● **GOAL OF THE EXERCISE**
Arrange the lines of the records between the line holding "Task: Tap the Daytime BP label" and the line holding "Action: 89,107", inclusive, as a JSON list of strings with one string per line and blank lines left out.

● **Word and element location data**

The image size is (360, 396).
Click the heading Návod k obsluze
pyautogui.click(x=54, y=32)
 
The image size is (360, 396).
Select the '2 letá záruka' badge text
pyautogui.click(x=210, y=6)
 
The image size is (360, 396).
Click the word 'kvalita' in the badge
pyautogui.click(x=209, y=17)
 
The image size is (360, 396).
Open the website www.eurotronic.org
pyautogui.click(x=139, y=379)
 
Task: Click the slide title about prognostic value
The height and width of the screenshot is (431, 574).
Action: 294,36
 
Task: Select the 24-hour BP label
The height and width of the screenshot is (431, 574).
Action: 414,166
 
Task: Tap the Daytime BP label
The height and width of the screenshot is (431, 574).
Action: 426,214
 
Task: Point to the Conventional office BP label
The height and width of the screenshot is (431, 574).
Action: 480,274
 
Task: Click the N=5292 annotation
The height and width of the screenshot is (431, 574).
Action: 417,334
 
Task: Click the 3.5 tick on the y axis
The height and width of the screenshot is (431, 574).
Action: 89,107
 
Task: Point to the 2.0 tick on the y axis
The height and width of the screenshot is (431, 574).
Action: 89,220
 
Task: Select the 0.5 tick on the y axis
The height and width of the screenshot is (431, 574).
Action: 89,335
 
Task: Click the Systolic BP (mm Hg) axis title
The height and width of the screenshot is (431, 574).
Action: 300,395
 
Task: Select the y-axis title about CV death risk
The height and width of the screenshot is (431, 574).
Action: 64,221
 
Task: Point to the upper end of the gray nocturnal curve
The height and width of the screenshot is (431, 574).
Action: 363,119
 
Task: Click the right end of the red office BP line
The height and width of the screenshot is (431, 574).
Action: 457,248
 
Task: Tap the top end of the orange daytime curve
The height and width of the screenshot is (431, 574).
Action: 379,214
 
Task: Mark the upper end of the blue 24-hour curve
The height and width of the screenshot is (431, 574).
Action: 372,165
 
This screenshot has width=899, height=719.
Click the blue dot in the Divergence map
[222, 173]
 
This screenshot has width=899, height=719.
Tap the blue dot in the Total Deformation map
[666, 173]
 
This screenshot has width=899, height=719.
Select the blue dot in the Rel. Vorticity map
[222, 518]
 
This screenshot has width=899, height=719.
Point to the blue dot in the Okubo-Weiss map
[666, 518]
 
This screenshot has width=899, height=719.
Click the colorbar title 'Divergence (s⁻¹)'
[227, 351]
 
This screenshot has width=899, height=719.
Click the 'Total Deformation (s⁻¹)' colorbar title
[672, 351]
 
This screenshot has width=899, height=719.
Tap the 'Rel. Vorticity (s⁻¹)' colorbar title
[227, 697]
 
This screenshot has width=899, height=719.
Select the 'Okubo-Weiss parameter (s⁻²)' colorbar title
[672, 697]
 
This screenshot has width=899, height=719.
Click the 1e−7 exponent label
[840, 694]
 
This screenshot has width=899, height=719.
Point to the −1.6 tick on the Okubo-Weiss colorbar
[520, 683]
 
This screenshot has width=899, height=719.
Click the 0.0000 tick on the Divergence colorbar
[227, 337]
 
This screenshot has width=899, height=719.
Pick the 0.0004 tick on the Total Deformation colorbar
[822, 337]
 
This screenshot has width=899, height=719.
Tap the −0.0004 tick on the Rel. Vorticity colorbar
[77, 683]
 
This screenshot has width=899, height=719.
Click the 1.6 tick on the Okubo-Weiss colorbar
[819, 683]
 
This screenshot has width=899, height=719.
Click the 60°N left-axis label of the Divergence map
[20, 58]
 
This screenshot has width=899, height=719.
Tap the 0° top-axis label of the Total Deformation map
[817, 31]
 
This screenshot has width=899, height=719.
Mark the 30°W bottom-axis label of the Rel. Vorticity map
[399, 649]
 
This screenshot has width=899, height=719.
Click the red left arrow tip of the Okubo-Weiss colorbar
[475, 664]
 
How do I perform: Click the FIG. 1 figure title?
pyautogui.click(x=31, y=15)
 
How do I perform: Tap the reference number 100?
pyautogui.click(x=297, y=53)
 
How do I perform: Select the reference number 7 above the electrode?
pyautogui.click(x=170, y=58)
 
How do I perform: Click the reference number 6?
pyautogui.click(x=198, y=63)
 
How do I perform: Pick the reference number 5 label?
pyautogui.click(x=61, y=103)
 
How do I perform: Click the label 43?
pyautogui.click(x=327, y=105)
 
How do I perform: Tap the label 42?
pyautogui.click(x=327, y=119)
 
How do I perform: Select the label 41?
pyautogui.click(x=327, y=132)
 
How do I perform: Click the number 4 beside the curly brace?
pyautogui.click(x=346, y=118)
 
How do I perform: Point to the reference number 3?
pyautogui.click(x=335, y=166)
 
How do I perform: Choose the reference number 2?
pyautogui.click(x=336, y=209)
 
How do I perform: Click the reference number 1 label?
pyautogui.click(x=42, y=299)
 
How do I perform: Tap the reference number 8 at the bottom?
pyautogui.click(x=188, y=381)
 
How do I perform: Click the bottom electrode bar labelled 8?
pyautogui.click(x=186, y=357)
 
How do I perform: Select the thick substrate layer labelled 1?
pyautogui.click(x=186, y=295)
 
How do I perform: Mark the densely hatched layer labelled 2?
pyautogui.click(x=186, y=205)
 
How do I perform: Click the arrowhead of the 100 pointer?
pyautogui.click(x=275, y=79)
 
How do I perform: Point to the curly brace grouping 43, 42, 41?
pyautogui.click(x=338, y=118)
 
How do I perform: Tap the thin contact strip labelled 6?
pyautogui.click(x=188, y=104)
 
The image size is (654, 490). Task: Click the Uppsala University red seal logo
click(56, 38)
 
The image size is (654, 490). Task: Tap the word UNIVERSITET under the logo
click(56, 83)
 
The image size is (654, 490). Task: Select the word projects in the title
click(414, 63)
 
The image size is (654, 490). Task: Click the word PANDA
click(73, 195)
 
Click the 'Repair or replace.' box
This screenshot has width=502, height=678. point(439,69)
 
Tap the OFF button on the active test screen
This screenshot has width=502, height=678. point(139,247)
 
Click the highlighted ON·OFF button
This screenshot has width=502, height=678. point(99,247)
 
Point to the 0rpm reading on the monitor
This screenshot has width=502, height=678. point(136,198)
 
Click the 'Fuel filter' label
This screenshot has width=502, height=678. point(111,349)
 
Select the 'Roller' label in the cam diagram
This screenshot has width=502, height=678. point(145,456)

● **ANSWER TO THIS PROBLEM**
[
  "Task: Tap the Daytime BP label",
  "The height and width of the screenshot is (431, 574).",
  "Action: 426,214",
  "Task: Point to the Conventional office BP label",
  "The height and width of the screenshot is (431, 574).",
  "Action: 480,274",
  "Task: Click the N=5292 annotation",
  "The height and width of the screenshot is (431, 574).",
  "Action: 417,334",
  "Task: Click the 3.5 tick on the y axis",
  "The height and width of the screenshot is (431, 574).",
  "Action: 89,107"
]